How to Work with a Programmer
You’ve submitted your DISCOVERY form and been assigned to a programmer. Below are key tips to help you set the right expectations in the process of working with the programmer.
- Miscommunication can and will happen. Be cognizant that health services researchers, clinicians, and programmers have different technical language in mind when describing the same data. For example, when researchers think “database,” they may be referring to a table/flat dataset that can be further analyzed and manipulated via programs like Excel and SAS. For a programmer, however, a database refers to the so-called “relational” database where the clinical data is stored and maintained.
- Becoming familiar with how the data is presented and where it is located on the application side (e.g. Eclipsys, WebCIS) will be helpful when making your data request.
- The programmer may discover a better source of the data you’re looking for.
- Be aware that the process of obtaining data is iterative when working with a programmer.
- Expect that the dataset you receive may be missing certain elements.
- You will need to meet with the programmer likely more than once to clarify your request point-by-point.
- You may think of additional variables that you want to add to the query—be patient and polite in asking for additional variables.
- If possible, speak with another researcher who has gone through the DISCOVERY process before. This will help you to better understand what is and can be expected. You may refer to the “How to Find a Researcher to Work With” section for tips.
- Be aware that your perception of how the data are structured may be wrong.
- It is likely that data generated for you will appear as separate sets of data for each variable (e.g., one spreadsheet with all patient lab glucose values, another for all patient blood pressure values)
- Similar to when you are using a dataset (e.g. NHANES) for the first time, you will likely have to spend time understanding the codebook and values delivered.
- Expect to invest time in error checking and cleaning the data once it is received from the programmer.

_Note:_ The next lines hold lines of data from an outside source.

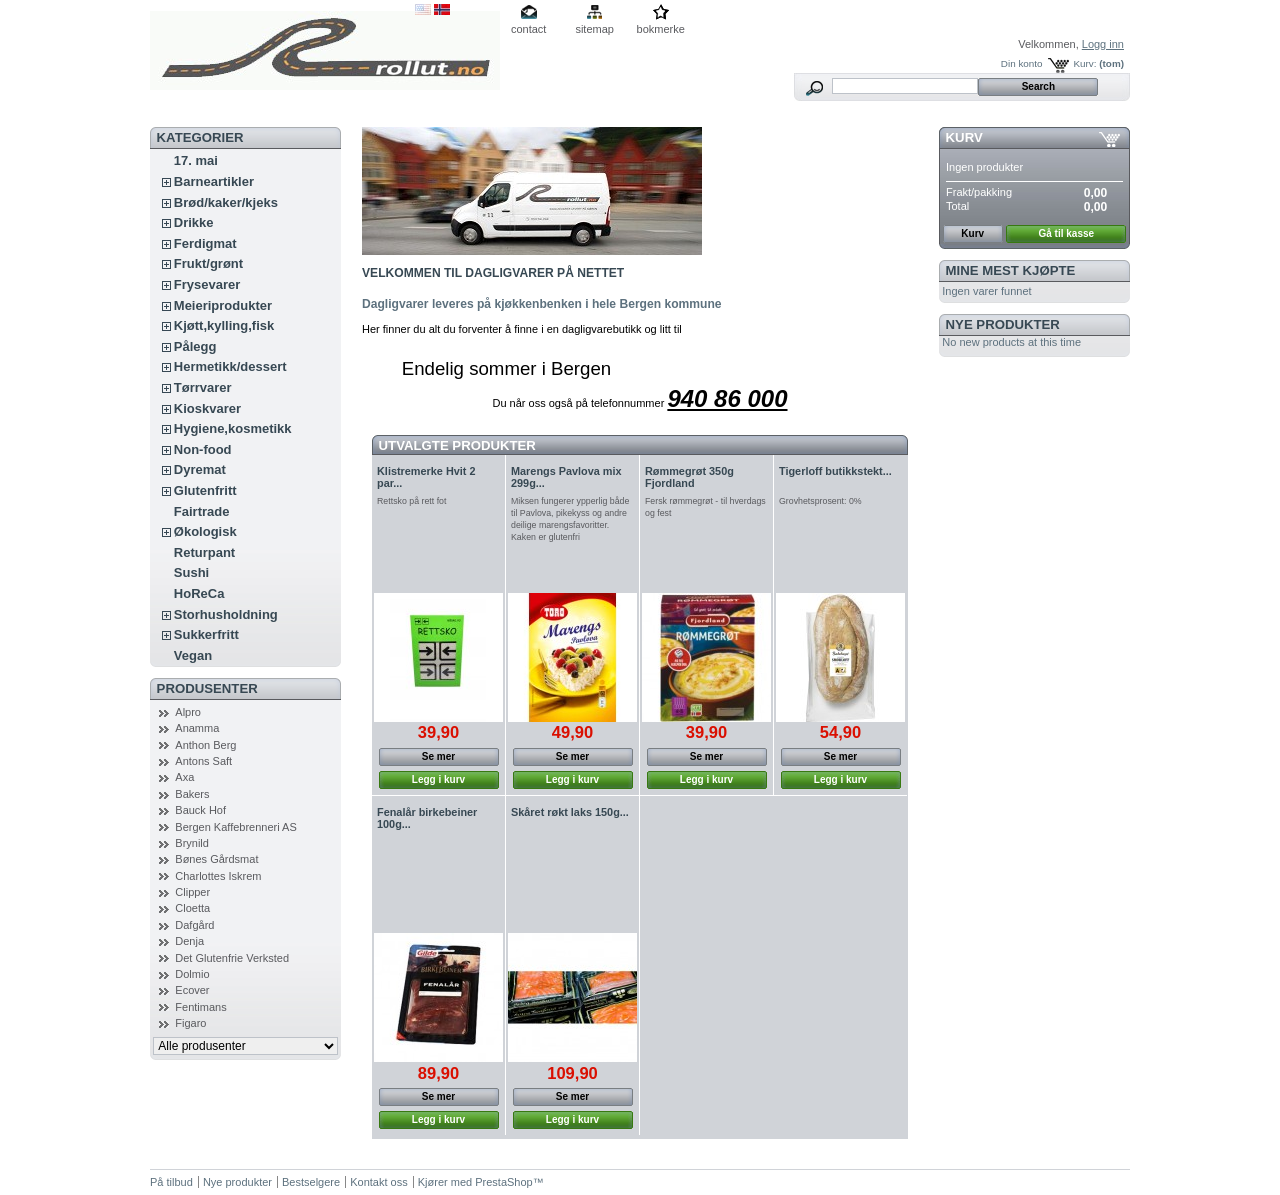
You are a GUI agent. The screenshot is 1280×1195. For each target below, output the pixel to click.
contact (528, 29)
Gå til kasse (1067, 233)
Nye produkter (1003, 324)
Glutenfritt (205, 490)
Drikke (194, 222)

- Be realistic with turnaround times for data requests. There are inherent structure limits in the Clinical Data Warehouse for programmers to access, retrieve, and format data.
- Parsing of free-text notes is complex and often requires natural language processing, which is not always feasible or reliable. Programmers will be able to provide the notes, but parsing them would require the requester to hire an analyst or seek other solutions.

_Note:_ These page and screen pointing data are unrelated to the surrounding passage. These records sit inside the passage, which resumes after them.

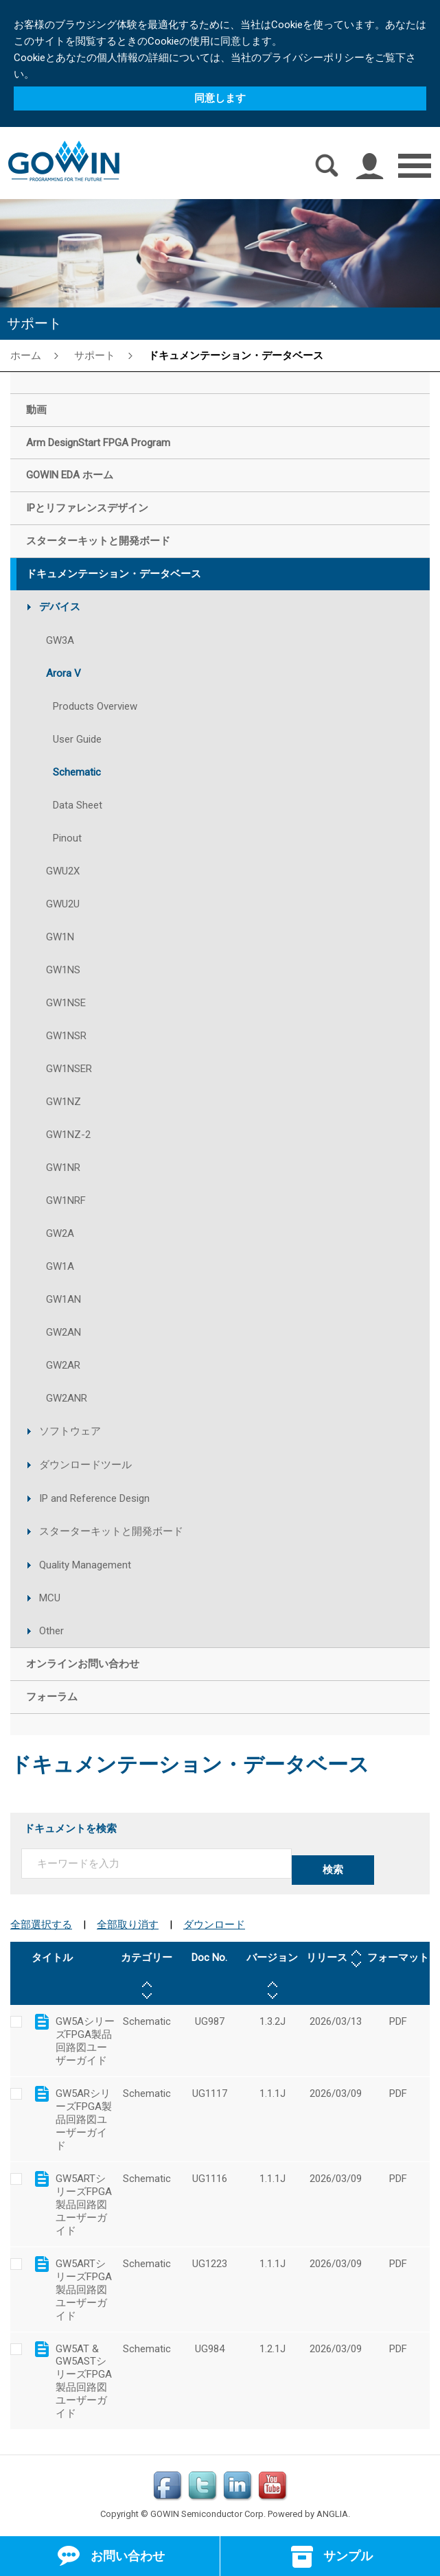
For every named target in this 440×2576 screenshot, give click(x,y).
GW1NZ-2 (68, 1134)
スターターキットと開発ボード (111, 1531)
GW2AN (63, 1332)
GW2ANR (66, 1398)
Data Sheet (77, 805)
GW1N (60, 937)
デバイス (59, 607)
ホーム (25, 355)
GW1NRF (66, 1200)
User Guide (77, 739)
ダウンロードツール (85, 1465)
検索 (333, 1870)
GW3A (60, 640)
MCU (49, 1598)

- Be aware of different naming and organizational conventions—how the data is filled out, stored, and delivered can be different. For example, in one setting viewed from the clinician’s side, the patient’s prescription information may be contained within 4 dropdown menus and a write-in free-text note. However, on the programmer’s end, the system aggregates the different medications into a single cell, separating individual medications with commas.
- Be aware that extreme data values are possible. Knowing the plausible ranges for your variables of interest can help you filter out errors from data entry.